** Materials provided follows **

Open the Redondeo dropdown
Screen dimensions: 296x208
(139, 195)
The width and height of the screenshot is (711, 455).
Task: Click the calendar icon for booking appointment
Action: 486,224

** End of Materials provided **

What is required:
An exact reproduction of the material above is required.

Output:
Open the Redondeo dropdown
Screen dimensions: 296x208
(139, 195)
The width and height of the screenshot is (711, 455).
Task: Click the calendar icon for booking appointment
Action: 486,224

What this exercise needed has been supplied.